Tuttavia, ammette la possibilità di chiedere a rimborso la maggiore IVA split versata in caso di una "transazione", avvenuta con stralcio parziale dei debiti verso i fornitori beneficiando della procedura di cui all'articolo 1, commi da 567 a 580, della legge 30 dicembre 2021, n. 234 (definizione in via transattiva dei debiti commerciali per taluni comuni, mediante pagamento di una somma variabile in ragione dell'applicazione delle percentuali fissate dal comma 575 tra il 40 e l'80 per cento, in relazione all'anzianità del debito), dove però il Comune aveva prudenzialmente assolto l'IVA, in scissione dei pagamenti, sulle fatture originarie, quindi ante decurtazione, senza aver ricevuto una nota di credito.

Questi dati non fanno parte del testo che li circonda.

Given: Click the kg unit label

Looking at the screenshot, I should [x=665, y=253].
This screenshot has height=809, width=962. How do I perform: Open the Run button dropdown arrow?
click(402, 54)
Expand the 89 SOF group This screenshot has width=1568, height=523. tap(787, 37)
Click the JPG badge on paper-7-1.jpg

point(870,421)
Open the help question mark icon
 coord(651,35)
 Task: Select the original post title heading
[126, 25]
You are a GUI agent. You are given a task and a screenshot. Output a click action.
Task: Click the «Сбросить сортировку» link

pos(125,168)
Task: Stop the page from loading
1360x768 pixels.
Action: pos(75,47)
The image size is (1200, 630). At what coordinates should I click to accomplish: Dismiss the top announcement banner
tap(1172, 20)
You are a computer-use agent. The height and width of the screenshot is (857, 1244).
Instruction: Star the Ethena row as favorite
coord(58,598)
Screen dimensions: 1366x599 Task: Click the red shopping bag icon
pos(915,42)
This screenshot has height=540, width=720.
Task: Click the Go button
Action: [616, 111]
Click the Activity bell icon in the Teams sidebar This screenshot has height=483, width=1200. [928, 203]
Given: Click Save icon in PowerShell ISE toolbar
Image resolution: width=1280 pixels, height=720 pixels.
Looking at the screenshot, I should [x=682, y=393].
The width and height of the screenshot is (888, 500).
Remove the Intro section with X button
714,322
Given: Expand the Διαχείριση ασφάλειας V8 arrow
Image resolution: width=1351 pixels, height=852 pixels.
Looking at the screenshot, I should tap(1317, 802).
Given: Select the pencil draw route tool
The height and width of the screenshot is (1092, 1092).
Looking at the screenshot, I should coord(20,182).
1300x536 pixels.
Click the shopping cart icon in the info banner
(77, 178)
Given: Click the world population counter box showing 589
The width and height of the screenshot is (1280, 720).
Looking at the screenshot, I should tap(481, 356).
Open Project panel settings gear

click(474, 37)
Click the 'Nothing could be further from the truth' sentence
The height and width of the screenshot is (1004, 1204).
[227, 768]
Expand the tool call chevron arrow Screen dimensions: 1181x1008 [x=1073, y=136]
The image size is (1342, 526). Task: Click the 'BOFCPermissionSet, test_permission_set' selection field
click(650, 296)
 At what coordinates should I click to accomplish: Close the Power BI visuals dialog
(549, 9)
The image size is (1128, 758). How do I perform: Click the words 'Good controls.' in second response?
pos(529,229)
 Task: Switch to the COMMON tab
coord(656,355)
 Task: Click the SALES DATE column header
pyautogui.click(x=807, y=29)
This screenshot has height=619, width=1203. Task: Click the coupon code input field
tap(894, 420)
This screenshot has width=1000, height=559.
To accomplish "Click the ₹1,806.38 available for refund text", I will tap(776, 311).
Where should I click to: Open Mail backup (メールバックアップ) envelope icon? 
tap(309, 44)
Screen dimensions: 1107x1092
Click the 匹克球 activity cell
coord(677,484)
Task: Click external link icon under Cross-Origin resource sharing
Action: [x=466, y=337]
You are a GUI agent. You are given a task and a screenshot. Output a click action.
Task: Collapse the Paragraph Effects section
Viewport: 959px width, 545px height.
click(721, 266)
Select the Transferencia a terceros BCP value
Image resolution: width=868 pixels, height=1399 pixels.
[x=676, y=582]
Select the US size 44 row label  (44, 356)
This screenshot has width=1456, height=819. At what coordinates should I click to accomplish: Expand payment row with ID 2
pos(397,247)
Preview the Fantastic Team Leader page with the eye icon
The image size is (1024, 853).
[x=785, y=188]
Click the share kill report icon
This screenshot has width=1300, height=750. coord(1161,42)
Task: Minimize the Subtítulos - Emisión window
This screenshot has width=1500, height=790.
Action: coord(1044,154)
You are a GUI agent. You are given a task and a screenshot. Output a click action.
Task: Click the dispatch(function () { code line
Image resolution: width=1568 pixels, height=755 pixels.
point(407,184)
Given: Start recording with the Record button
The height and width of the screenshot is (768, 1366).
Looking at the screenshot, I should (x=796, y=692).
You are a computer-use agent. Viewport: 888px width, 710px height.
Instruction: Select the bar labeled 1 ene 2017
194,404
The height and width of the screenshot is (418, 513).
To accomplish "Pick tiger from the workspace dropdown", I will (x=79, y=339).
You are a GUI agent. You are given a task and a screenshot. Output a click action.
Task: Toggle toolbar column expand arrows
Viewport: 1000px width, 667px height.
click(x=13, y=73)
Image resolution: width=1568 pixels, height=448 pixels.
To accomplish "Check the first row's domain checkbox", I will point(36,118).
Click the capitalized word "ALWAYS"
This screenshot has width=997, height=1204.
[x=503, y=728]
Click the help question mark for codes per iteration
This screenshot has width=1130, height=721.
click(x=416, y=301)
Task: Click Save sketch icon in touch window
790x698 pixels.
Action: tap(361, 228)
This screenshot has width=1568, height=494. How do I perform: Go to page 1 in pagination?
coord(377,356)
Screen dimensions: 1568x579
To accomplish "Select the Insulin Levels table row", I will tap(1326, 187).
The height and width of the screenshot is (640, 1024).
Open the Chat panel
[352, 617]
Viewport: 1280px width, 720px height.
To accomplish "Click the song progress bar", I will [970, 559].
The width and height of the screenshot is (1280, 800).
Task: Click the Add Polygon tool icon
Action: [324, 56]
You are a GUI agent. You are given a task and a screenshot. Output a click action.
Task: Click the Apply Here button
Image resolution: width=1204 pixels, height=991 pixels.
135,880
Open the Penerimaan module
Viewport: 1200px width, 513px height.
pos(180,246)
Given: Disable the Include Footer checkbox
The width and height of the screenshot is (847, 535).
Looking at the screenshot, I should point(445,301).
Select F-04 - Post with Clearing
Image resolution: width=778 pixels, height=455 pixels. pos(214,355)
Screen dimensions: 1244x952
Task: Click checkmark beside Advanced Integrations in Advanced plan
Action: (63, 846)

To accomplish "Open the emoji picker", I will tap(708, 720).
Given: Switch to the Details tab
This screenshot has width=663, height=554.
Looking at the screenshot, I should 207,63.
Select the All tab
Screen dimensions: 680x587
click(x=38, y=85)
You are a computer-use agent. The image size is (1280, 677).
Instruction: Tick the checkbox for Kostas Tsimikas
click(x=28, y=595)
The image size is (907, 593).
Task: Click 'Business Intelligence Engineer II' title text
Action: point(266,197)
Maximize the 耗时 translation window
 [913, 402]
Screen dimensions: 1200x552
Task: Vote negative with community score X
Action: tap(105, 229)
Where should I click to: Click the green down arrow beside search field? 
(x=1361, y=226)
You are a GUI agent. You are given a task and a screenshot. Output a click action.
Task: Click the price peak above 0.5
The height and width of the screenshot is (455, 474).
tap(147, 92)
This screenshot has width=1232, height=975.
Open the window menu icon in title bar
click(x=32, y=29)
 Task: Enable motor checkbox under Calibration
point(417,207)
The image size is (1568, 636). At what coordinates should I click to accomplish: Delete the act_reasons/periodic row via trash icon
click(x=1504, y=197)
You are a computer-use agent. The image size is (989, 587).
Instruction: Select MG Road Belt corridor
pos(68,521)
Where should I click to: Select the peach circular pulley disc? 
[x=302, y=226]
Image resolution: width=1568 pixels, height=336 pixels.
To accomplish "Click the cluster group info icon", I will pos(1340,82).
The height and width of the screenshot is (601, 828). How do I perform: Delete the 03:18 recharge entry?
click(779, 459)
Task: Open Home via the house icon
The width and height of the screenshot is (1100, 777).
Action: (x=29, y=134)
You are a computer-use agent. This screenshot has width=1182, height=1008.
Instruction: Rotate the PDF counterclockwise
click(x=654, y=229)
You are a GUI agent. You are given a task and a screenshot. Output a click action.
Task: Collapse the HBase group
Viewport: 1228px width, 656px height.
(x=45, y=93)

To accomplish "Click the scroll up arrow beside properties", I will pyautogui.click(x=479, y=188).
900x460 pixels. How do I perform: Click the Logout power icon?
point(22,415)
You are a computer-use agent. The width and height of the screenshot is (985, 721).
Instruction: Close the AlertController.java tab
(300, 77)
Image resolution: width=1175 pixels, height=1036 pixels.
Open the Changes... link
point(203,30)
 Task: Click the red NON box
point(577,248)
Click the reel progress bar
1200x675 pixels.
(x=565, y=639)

Va premesso che il rimedio ordinario per la riduzione dell'IVA addebitata in eccesso è la nota di variazione. In particolare, nel caso di specie si applica l'art. 26, comma 3, del D.P.R. 633/1972 che estende la possibilità di emettere le note di variazione in diminuzione ai casi di accordo tra le parti, nonché di indicazione in fattura di corrispettivi o relative imposte in misura superiore a quella reale, limitandone però la portata temporale ad un anno dall'operazione originaria. Non è possibile, invece, il ricorso ordinario all'istituto disciplinato dall'articolo 30ter del rimborso IVA "essendo norma residuale ed eccezionale" (risposta ad interpello n. 762/2021).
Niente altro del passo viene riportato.